TJ/SP valida contratos do BV após empresa usar crédito por mais de 2 anos
Colegiado entendeu que recebimento e uso dos recursos, além do início dos pagamentos, demonstraram aceitação dos negócios.
Da Redação
quarta-feira, 26 de agosto de 2026
Atualizado às 07:08
A 17ª câmara de Direito Privado do TJ/SP reconheceu a validade de contratos bancários celebrados com o BV e a exigibilidade dos débitos, apesar da existência de perícias divergentes sobre as assinaturas dos documentos. Por maioria, o colegiado concluiu que a empresa aceitou os negócios ao receber os recursos, utilizá-los em sua atividade por mais de dois anos e iniciar o pagamento das parcelas, de modo que a posterior alegação de nulidade configuraria comportamento contraditório.
A decisão reformou sentença que havia declarado inexistentes diversos contratos, entre eles cédulas de crédito bancário, cessões fiduciárias de direitos creditórios e garantias de alienação fiduciária e hipotecária.
Em 1º grau, além de reconhecer a inexistência dos negócios, a Justiça havia condenado o BV ao pagamento de indenização por danos materiais, correspondente à diferença entre os valores liberados na conta da empresa e as quantias descontadas de seus recebíveis, após a exclusão de juros, encargos administrativos e impostos.
Perícias divergentes
Ao recorrer, o BV defendeu a validade dos contratos e sustentou que os recursos haviam sido disponibilizados na conta da empresa e utilizados para custear suas atividades por mais de dois anos.
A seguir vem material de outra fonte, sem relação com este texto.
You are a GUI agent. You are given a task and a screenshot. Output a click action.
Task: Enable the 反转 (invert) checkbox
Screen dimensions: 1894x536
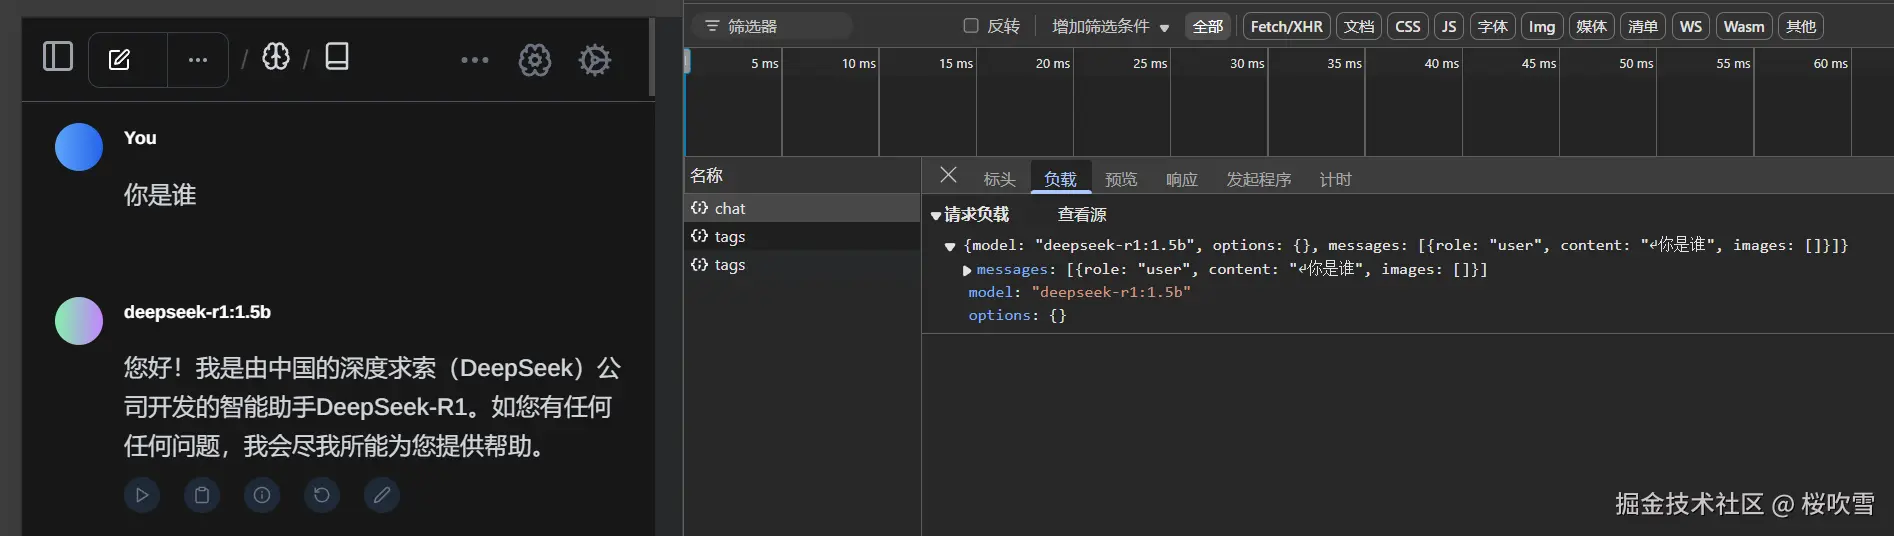971,26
A instituição também argumentou que as assinaturas constantes dos instrumentos haviam sido reconhecidas por tabelião e que, após se beneficiar dos valores e iniciar o pagamento das parcelas, a empresa não poderia questionar a validade dos negócios.
Relator designado para o acórdão, o desembargador Afonso Bráz observou que havia resultados diferentes entre as perícias realizadas nas esferas cível e criminal.
A sentença havia se baseado na perícia grafotécnica produzida no processo cível. Para a maioria do colegiado, no entanto, a divergência entre os laudos exigia que a controvérsia fosse analisada também a partir das demais provas e da conduta adotada pelas partes.
O magistrado destacou que, conforme o art. 479 do CPC, o julgador não está vinculado às conclusões do laudo pericial.
Aceitação dos contratos
Segundo o acórdão, o recebimento dos valores, sua utilização na atividade empresarial por mais de dois anos e o início do pagamento das parcelas configuraram comportamento concludente e demonstraram aceitação tácita dos contratos.
Para o colegiado, essa conduta criou a expectativa de validade dos negócios, tornando contraditória a posterior alegação de nulidade.
Nesse ponto, a decisão aplicou o princípio da boa-fé objetiva e a teoria do venire contra factum proprium, que impede a adoção de comportamento posterior incompatível com conduta anterior capaz de gerar confiança na outra parte.
O acórdão também mencionou a supressio, considerando o período em que a empresa se beneficiou dos contratos antes de questionar sua validade.
Assinatura de dois sócios
O TJ/SP também analisou cláusula do contrato social que exigia a assinatura de dois sócios para a celebração de contratos.
Para a maioria, a regra possui natureza interna da sociedade e não pode ser oposta a terceiro de boa-fé que tenha confiado na legitimidade de quem representava a empresa.
O colegiado aplicou a teoria da aparência e considerou que eventual descumprimento da regra societária interna não seria suficiente para invalidar os negócios perante o BV.
O voto citou precedentes segundo os quais não se pode exigir do credor que verifique regras internas da sociedade sobre a necessidade de assinatura de todos os sócios para a celebração do negócio.
Enriquecimento sem causa
O acórdão acrescentou que, mesmo se fosse reconhecida a nulidade dos contratos, seria necessário restabelecer as partes ao estado anterior, conforme prevê o art. 182 do Código Civil.
Segundo a maioria, não seria possível invalidar os negócios e, simultaneamente, permitir que a empresa permanecesse com os recursos recebidos, sob pena de enriquecimento sem causa.
Com a reforma da sentença, os pedidos formulados contra o BV foram julgados improcedentes, e os contratos e débitos foram considerados válidos e exigíveis.
A empresa também foi condenada ao pagamento das custas e despesas processuais e de honorários advocatícios fixados em 15% sobre o valor atualizado da causa.